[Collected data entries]
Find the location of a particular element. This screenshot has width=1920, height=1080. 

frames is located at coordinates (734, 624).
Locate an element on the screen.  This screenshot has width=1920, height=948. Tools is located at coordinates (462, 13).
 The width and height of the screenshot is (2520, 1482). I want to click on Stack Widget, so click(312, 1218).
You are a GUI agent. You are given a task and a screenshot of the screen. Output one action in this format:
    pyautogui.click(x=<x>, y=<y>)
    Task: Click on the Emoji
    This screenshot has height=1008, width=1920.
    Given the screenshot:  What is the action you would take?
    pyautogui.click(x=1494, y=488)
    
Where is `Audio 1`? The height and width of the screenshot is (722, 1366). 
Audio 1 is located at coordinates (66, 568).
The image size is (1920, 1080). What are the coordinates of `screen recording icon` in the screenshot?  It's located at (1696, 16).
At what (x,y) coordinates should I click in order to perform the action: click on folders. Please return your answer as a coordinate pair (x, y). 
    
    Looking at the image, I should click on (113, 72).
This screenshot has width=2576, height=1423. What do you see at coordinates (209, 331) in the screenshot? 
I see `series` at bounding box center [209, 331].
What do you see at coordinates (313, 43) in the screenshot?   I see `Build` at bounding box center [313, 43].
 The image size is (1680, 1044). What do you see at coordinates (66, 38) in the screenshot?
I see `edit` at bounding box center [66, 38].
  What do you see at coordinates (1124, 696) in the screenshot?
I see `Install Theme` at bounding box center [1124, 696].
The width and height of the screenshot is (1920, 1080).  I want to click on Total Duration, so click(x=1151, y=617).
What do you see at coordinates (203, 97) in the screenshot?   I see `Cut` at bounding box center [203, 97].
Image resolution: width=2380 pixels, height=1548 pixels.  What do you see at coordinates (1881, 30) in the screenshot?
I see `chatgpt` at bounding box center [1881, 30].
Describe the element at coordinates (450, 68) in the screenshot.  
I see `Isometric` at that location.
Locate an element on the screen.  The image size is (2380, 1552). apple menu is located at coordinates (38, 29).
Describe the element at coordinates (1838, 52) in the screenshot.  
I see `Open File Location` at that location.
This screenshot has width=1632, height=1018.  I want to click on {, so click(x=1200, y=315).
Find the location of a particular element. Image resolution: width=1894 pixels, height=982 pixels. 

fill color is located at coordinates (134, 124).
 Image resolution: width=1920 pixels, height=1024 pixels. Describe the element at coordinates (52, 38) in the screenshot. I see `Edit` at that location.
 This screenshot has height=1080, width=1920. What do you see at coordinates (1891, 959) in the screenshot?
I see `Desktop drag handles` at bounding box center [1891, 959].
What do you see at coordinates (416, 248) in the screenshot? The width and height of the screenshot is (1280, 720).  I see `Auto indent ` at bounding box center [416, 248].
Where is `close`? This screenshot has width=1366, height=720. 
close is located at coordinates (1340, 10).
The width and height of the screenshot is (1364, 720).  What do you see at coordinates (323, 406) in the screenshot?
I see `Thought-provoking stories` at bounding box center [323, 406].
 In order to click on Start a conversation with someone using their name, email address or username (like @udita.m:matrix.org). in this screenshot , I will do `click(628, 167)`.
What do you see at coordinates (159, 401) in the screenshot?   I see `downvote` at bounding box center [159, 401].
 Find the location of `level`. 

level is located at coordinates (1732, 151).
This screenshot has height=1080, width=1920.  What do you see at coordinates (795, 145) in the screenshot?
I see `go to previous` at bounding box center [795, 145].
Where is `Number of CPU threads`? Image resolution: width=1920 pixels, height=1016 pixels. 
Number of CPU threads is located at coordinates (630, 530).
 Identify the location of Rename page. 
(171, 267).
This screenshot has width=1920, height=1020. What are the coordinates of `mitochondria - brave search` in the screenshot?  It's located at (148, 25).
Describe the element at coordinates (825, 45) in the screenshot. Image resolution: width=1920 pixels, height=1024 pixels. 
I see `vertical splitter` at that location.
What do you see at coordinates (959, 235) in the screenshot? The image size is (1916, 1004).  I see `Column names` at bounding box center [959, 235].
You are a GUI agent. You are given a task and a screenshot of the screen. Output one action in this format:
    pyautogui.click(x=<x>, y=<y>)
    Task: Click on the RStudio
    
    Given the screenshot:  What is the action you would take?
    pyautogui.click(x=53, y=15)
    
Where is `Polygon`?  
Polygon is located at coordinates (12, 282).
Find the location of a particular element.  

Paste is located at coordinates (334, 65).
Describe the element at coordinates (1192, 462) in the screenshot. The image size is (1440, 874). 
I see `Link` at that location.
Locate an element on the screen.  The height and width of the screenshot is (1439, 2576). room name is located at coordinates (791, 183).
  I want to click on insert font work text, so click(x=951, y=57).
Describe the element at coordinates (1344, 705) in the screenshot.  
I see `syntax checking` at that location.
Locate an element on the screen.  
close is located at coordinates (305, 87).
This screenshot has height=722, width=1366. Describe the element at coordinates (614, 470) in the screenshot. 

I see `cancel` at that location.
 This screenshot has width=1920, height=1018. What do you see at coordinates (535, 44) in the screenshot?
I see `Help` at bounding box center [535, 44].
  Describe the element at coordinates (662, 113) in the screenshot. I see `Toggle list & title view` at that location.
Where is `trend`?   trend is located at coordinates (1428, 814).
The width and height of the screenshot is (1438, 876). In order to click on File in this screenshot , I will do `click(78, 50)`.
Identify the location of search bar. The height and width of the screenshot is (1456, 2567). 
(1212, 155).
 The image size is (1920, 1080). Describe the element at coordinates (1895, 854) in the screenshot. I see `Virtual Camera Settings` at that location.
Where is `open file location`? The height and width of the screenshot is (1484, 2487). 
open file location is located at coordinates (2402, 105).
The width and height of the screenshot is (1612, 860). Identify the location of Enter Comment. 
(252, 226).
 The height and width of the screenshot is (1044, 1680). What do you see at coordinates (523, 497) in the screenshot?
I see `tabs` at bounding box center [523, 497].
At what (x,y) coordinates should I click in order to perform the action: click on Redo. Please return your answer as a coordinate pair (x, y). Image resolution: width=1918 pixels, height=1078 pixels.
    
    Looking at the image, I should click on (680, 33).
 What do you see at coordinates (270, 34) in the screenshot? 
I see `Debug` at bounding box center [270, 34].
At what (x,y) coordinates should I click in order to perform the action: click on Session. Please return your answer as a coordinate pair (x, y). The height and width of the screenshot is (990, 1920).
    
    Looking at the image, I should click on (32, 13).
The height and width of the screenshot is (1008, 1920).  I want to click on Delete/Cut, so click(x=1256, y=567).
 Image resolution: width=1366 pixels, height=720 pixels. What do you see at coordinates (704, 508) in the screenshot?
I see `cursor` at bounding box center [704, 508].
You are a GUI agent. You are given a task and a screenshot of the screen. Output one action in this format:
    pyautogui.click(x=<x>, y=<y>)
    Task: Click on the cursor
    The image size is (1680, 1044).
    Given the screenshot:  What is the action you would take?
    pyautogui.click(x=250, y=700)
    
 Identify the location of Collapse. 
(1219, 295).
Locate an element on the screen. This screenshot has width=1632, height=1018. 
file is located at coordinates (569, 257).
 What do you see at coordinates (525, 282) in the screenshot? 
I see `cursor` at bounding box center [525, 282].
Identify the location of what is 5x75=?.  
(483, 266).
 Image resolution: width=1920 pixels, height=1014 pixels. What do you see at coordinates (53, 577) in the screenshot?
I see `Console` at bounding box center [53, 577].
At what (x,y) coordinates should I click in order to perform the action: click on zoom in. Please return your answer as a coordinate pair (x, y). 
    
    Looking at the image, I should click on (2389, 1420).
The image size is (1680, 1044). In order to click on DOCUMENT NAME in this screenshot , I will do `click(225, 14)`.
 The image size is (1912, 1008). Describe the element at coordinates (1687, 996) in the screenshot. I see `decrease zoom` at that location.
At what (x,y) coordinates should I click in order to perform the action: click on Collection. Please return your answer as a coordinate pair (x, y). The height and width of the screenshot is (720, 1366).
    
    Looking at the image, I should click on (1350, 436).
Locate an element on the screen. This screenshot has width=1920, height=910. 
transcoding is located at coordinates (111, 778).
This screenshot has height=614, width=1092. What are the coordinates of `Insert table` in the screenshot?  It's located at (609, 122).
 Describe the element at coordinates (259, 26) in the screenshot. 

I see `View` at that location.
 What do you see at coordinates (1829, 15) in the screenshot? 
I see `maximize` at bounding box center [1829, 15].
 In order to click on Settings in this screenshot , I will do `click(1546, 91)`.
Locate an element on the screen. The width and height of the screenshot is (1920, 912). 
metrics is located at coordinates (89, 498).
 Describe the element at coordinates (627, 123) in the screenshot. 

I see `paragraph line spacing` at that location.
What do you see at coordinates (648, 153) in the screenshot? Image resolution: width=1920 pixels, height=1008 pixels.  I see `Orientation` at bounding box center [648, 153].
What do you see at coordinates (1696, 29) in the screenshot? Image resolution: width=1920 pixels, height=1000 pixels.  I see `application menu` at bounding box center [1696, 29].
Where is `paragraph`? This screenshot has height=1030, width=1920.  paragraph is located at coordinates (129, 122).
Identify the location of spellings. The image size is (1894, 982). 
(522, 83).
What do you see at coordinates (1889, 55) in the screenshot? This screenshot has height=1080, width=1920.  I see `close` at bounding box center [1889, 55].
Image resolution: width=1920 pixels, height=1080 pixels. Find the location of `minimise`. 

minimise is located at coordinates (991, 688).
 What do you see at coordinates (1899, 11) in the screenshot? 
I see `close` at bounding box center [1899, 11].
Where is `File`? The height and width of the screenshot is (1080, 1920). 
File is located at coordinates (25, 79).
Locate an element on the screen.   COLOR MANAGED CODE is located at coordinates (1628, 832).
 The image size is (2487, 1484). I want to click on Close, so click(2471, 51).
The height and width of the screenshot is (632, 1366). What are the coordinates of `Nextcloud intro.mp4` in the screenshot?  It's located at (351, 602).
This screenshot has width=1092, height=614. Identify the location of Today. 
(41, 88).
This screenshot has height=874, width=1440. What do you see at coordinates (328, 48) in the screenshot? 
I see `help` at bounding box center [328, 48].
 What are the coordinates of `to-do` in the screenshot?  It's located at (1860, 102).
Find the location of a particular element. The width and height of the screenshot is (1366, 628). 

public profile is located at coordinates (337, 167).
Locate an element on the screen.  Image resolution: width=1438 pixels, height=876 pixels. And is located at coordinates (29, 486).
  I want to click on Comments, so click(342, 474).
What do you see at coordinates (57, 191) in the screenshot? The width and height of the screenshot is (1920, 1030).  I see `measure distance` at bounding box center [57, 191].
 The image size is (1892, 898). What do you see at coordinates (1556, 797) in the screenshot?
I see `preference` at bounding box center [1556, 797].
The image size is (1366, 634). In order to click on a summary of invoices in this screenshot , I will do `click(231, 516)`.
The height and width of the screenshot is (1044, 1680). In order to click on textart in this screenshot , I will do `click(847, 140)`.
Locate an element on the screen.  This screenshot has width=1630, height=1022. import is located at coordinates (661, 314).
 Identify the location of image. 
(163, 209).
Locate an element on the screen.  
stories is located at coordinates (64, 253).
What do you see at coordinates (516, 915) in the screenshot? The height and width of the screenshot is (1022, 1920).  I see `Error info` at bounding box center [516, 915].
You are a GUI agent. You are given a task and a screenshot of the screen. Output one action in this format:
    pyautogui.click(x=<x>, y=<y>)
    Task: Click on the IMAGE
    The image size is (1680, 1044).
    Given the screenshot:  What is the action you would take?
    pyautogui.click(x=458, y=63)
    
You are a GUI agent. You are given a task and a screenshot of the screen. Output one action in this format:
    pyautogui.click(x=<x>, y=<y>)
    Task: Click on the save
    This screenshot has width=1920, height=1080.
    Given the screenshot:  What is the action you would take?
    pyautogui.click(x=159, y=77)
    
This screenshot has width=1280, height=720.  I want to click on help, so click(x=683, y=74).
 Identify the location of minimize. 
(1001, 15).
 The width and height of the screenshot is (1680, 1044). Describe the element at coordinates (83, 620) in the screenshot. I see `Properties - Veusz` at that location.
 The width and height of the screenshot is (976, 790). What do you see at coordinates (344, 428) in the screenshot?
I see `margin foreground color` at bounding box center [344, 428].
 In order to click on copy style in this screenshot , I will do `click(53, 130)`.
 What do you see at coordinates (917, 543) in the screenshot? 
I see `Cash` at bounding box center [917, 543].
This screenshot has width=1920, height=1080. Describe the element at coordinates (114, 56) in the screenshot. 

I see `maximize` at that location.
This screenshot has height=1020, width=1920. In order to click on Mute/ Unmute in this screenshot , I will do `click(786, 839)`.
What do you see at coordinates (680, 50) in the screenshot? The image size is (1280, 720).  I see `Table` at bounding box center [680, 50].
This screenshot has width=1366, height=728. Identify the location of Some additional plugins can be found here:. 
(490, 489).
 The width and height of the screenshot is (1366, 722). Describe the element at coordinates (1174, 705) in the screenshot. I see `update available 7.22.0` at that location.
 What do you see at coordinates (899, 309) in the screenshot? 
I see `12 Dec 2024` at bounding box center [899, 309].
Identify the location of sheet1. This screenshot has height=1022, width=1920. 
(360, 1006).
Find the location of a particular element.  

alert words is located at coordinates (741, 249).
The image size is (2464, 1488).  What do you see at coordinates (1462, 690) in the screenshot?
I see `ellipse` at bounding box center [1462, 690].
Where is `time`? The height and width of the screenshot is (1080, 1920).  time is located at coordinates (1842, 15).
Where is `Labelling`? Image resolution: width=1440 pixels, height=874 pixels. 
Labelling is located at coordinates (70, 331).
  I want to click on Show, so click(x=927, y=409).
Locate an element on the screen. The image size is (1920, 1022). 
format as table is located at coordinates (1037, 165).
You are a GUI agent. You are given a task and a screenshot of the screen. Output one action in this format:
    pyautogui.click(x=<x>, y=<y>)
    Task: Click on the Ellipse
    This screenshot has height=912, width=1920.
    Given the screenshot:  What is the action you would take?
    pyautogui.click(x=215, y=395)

__PROBLEM TO SOLVE__
Write out again, word for word, the lines of the rows above starting at the line containing "The width and height of the screenshot is (1920, 1080)." and ending at the line containing "coordinates (38, 29).".

__SOLUTION__
The width and height of the screenshot is (1920, 1080).  I want to click on Total Duration, so click(x=1151, y=617).
What do you see at coordinates (203, 97) in the screenshot?   I see `Cut` at bounding box center [203, 97].
Image resolution: width=2380 pixels, height=1548 pixels.  What do you see at coordinates (1881, 30) in the screenshot?
I see `chatgpt` at bounding box center [1881, 30].
Describe the element at coordinates (450, 68) in the screenshot.  
I see `Isometric` at that location.
Locate an element on the screen.  The image size is (2380, 1552). apple menu is located at coordinates (38, 29).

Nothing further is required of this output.